• _Description of the task_:
Where in the material does the word "daily" appear? Copy each line that has it.
Listed records below:
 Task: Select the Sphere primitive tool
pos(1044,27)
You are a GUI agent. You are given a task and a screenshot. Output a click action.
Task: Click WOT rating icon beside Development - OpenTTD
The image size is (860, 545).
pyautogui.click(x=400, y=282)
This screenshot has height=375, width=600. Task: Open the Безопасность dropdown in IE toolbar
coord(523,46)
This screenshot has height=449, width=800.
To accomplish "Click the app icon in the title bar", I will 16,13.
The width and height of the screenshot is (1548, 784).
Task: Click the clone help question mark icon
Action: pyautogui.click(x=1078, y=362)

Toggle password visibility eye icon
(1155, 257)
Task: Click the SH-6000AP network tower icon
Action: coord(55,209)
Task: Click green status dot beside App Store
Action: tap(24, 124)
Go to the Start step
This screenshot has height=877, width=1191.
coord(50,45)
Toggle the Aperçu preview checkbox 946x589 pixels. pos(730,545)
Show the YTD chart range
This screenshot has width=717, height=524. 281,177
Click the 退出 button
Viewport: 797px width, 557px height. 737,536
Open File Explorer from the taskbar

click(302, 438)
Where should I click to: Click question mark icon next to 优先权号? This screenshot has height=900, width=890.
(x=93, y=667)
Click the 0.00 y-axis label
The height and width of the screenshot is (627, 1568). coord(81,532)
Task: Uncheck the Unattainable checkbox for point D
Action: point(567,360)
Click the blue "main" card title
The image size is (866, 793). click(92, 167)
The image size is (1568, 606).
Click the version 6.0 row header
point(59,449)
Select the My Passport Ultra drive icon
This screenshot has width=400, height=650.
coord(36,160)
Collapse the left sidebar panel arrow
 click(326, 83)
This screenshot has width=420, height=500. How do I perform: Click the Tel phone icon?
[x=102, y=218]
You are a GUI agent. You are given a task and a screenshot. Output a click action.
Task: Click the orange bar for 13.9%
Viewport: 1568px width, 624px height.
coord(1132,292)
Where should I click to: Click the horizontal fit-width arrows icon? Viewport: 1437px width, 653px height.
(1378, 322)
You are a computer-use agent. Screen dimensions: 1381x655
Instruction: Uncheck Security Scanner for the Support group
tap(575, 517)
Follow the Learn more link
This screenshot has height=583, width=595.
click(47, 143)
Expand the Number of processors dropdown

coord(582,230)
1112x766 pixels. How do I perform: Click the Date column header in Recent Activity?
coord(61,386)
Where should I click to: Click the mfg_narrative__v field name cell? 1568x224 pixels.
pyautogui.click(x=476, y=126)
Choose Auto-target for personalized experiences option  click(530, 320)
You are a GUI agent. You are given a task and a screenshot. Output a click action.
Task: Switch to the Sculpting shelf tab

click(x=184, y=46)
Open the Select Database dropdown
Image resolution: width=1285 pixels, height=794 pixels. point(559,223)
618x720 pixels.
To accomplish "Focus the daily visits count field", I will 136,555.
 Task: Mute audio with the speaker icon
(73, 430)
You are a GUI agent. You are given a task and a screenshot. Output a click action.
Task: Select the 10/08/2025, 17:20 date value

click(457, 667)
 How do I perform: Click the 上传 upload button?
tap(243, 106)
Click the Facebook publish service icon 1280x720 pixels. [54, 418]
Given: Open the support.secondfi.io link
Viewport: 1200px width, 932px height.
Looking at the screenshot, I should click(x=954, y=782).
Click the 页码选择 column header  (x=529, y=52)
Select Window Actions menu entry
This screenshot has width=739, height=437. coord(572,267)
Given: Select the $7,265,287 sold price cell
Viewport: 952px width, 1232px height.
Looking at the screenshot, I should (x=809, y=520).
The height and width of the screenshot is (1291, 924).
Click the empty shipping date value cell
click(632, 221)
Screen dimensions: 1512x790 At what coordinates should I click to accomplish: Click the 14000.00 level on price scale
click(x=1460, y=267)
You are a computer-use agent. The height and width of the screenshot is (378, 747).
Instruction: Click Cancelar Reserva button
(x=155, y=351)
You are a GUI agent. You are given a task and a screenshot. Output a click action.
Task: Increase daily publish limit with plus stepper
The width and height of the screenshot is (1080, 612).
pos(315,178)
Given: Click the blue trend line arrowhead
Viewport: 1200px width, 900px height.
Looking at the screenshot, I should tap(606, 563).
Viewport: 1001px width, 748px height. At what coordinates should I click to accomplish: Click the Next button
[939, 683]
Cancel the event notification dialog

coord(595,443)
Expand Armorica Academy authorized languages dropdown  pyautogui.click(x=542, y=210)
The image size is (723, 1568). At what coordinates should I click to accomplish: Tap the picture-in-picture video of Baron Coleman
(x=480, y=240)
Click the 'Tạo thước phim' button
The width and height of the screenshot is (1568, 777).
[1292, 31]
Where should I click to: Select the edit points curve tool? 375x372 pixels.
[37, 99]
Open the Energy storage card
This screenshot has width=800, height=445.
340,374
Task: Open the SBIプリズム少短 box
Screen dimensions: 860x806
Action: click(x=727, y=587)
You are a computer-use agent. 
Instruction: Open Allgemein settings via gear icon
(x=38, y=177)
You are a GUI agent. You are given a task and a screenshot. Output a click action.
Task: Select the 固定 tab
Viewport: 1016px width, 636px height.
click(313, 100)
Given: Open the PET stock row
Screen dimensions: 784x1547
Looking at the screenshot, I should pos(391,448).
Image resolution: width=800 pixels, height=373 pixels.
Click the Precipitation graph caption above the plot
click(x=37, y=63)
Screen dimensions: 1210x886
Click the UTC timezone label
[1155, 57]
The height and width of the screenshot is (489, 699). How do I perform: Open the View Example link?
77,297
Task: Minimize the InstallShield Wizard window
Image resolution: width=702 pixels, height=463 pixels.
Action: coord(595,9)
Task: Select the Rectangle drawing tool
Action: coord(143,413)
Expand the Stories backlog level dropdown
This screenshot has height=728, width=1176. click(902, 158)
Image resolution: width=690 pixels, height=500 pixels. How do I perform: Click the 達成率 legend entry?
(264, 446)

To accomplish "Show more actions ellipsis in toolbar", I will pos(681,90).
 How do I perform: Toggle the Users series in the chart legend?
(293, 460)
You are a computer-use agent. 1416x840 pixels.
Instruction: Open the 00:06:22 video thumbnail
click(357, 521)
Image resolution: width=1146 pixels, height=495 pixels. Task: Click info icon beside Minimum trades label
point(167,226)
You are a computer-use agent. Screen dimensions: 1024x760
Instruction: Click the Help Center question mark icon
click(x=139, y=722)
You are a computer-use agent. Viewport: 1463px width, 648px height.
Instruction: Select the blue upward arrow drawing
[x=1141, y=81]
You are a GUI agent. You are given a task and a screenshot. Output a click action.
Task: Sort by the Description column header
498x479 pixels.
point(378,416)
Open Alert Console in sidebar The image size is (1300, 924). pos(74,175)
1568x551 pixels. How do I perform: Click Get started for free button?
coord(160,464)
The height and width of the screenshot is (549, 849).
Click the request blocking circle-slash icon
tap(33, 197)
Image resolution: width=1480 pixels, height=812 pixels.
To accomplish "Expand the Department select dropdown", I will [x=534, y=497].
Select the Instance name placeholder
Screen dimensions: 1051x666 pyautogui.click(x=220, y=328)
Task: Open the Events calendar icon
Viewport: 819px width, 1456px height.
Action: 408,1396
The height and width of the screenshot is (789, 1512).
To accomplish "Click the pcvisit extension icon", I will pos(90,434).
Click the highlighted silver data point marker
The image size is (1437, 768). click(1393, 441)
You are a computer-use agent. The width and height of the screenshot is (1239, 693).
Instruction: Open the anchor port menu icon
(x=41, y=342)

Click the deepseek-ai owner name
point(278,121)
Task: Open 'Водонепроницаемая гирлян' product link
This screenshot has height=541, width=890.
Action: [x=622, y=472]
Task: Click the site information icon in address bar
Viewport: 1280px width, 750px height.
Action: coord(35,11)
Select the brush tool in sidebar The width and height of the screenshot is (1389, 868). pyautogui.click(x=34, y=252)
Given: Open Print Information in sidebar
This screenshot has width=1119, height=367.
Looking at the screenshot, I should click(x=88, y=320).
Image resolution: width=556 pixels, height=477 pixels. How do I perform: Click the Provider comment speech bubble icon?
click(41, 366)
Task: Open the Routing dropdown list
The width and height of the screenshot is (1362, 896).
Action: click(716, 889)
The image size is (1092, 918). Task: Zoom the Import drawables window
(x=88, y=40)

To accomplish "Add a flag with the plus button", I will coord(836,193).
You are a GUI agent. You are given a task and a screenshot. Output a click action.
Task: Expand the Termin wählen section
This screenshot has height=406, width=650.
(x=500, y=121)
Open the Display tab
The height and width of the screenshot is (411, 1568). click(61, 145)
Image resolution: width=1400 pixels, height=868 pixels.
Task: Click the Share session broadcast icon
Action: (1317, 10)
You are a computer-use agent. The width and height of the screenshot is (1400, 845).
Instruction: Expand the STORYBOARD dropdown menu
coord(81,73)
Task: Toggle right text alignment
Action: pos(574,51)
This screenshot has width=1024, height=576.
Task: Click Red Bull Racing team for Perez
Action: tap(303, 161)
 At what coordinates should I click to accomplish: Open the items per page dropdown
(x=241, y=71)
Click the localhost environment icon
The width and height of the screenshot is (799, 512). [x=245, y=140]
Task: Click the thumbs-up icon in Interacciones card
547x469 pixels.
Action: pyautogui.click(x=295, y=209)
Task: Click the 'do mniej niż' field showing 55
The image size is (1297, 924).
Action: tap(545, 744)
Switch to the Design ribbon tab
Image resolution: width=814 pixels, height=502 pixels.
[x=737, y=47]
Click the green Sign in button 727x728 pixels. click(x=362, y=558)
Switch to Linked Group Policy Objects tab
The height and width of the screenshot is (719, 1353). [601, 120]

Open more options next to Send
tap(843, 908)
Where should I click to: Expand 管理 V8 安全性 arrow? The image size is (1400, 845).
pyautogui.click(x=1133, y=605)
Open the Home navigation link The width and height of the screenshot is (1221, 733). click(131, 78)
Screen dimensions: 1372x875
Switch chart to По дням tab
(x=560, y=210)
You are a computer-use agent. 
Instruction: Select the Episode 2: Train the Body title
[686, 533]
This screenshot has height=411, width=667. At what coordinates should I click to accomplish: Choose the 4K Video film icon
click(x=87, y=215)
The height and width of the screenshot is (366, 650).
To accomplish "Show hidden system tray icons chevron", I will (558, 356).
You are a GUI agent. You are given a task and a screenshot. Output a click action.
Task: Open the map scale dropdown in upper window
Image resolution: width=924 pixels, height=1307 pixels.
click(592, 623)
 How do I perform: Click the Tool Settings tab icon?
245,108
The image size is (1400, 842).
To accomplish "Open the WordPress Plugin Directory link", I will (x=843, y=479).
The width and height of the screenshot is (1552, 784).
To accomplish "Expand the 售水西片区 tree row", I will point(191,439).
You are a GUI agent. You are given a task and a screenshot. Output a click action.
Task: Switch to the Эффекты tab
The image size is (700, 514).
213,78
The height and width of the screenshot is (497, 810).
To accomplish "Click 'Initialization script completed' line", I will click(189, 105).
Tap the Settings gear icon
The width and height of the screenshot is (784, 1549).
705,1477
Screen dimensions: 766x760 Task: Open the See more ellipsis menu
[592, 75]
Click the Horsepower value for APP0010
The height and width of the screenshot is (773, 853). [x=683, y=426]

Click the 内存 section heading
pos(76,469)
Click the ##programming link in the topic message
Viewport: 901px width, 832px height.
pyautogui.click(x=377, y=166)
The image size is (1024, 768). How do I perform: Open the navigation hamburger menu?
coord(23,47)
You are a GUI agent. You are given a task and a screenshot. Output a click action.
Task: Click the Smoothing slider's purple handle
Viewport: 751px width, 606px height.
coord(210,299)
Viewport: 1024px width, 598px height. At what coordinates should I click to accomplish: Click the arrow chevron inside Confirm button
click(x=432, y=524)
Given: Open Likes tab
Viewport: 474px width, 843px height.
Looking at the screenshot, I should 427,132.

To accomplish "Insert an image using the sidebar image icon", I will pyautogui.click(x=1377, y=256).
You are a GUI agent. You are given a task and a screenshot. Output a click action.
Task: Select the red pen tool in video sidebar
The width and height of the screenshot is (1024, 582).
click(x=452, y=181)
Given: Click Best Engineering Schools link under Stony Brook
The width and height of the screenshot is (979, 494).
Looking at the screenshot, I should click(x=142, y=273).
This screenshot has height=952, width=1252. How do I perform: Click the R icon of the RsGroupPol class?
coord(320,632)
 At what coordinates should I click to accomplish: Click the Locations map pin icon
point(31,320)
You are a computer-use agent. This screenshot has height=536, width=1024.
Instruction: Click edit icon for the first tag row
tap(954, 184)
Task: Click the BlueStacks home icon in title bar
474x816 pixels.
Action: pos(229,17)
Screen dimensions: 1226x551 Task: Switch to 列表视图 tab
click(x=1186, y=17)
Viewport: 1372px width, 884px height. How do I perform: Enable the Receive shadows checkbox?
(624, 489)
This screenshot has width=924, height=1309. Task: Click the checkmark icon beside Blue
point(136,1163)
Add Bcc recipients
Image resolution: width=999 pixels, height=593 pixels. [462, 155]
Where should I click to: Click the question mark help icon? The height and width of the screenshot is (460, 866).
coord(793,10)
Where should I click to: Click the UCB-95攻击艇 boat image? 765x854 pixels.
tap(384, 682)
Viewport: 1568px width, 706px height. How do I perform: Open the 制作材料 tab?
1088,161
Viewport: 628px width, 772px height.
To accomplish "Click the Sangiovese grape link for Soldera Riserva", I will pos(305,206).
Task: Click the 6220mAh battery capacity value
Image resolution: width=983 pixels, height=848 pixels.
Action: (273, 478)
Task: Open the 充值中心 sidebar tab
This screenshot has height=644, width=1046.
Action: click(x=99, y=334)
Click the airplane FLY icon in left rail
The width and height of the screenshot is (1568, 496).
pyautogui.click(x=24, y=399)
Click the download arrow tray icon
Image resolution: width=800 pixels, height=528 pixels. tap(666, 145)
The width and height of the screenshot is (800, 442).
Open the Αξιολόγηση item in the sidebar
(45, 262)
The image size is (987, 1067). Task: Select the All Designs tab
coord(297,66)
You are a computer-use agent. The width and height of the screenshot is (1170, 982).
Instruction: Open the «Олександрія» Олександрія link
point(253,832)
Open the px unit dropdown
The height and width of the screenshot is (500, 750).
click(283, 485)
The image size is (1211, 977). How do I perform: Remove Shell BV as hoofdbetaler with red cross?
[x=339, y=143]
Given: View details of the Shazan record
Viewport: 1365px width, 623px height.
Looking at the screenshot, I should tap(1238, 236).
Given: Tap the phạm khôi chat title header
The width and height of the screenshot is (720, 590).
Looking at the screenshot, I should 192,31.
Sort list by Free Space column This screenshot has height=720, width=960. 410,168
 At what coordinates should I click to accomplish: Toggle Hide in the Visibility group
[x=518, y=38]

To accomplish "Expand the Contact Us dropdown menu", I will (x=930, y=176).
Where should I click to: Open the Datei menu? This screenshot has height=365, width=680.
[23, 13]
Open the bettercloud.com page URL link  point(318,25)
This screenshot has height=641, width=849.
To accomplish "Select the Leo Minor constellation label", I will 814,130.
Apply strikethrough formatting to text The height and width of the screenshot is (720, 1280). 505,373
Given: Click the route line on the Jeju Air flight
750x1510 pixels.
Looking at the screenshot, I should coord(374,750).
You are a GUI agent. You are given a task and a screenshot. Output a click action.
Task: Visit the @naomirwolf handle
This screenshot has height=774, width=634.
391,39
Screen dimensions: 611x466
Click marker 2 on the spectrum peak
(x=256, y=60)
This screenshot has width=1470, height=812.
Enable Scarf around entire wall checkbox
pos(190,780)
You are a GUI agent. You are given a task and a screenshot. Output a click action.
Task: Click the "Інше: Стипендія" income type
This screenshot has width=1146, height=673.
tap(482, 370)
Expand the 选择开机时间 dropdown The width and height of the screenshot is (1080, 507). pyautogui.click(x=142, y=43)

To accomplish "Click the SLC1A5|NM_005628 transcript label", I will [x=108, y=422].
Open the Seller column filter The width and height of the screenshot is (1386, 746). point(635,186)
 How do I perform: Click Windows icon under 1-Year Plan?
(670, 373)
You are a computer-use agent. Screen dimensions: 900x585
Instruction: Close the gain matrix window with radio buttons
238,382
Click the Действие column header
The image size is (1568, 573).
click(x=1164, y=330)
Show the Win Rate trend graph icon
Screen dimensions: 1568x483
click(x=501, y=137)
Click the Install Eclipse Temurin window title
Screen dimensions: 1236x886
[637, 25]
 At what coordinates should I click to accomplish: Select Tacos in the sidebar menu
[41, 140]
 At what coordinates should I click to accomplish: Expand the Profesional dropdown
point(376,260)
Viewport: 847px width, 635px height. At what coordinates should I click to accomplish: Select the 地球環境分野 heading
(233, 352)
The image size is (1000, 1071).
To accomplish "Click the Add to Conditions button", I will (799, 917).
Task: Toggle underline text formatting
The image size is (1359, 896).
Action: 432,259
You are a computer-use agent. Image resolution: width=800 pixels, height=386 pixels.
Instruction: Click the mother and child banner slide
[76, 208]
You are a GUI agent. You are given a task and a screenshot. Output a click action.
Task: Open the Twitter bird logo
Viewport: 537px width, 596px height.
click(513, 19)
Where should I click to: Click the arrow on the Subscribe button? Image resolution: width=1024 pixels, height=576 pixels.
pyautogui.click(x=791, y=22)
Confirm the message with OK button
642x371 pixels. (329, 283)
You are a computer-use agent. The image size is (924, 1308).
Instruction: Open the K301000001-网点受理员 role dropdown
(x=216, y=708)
End of Listed records.
• _Worked solution_:
To accomplish "Focus the daily visits count field", I will 136,555.
Task: Increase daily publish limit with plus stepper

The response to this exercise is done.